> [Aim of the task] Return all lines below containing the word "each".

> [Data listing]
————————

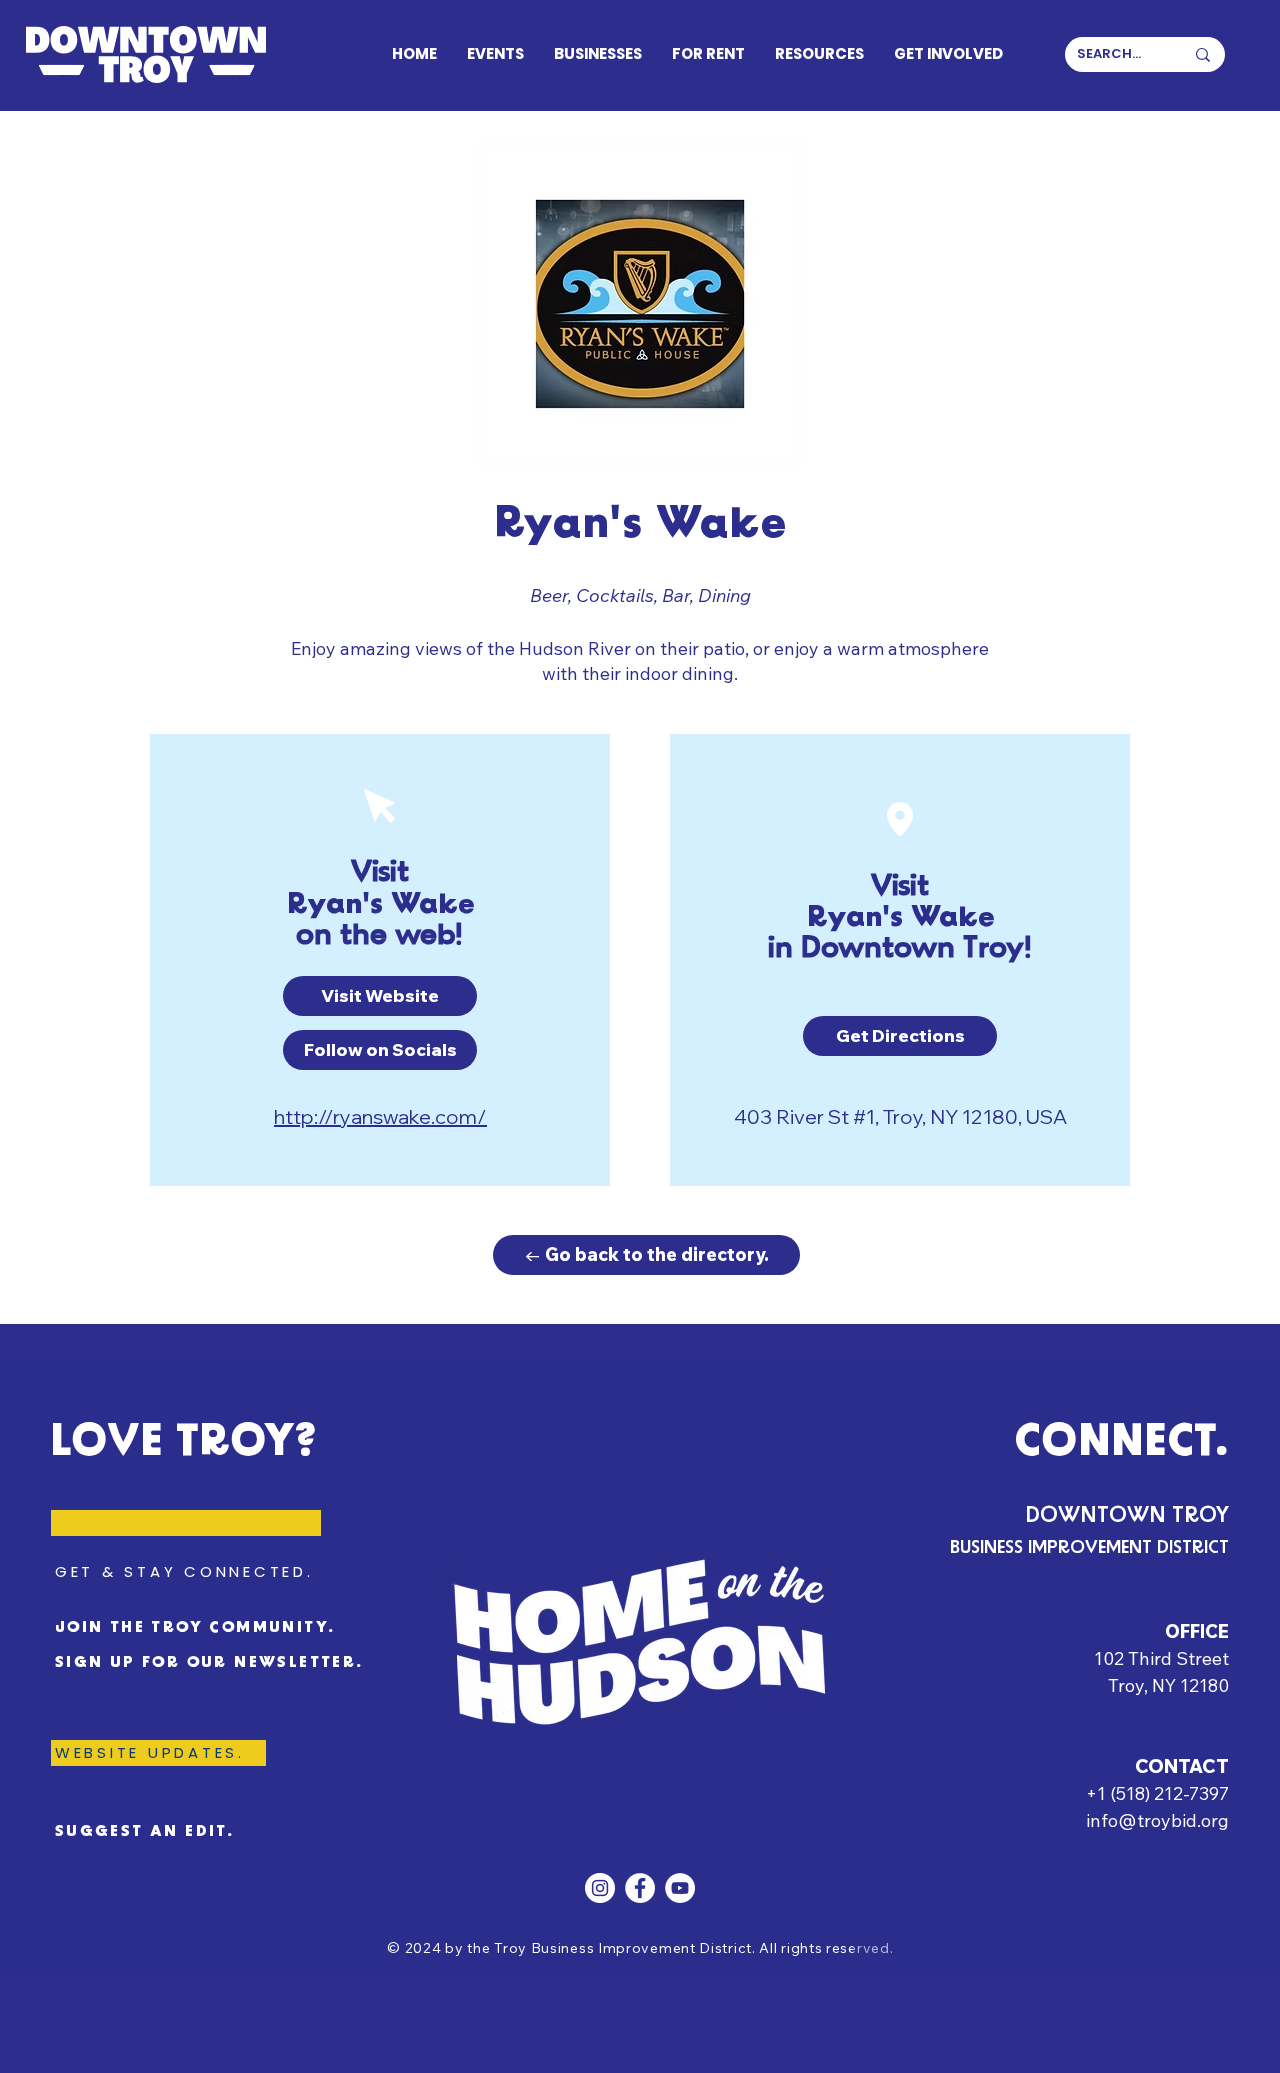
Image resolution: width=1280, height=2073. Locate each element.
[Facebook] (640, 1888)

————————

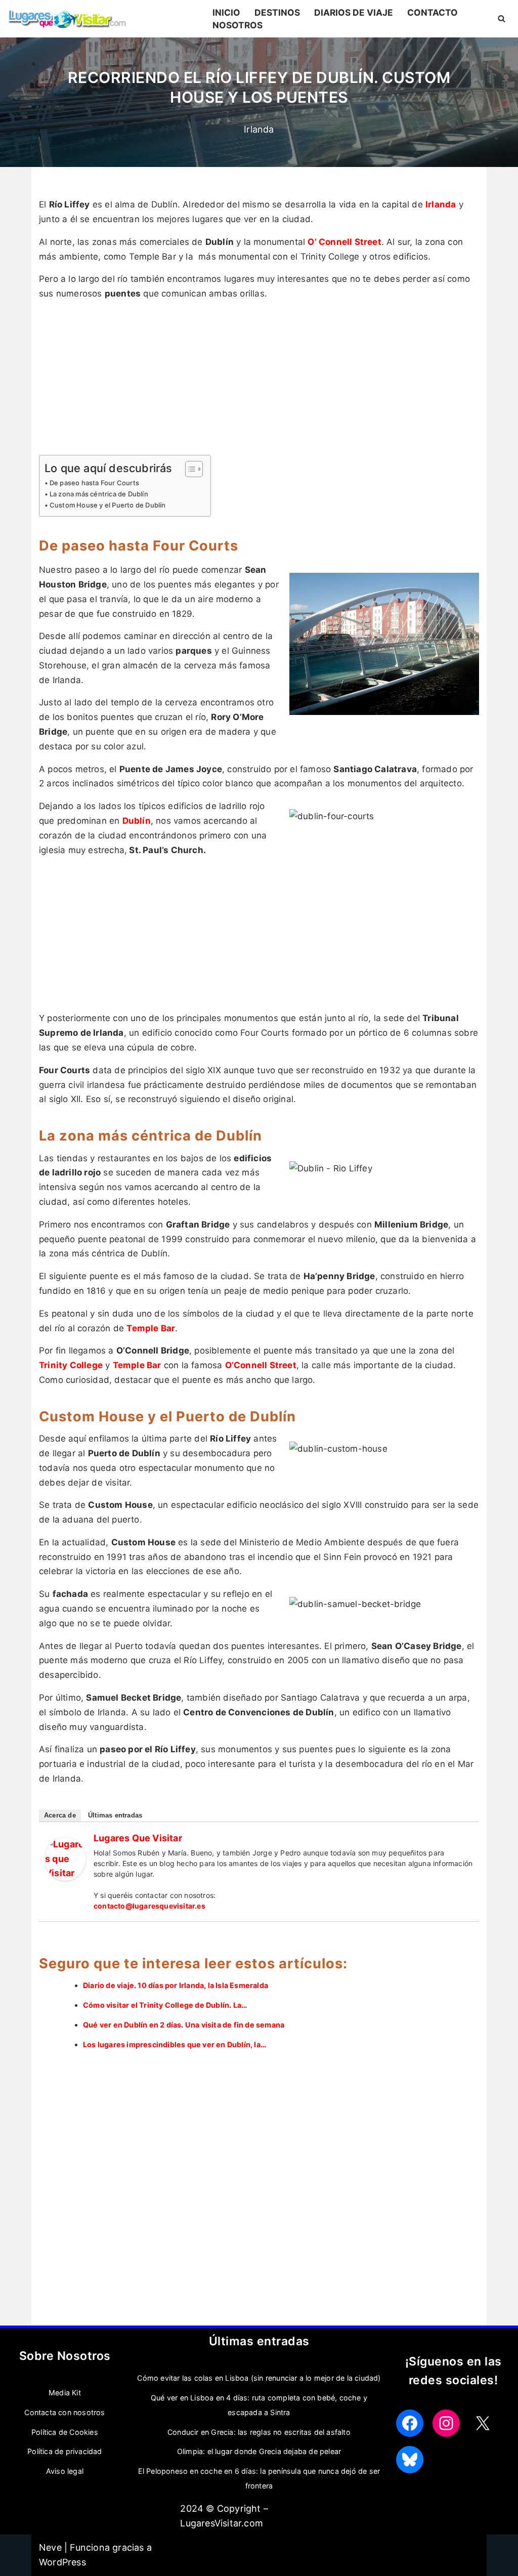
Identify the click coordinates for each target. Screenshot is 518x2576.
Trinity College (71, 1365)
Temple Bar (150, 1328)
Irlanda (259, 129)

————————

> [Reply to the task]
Image resolution: width=1280, height=2073. Locate each element.
Identify the click coordinates for each target. Screenshot is 518x2576.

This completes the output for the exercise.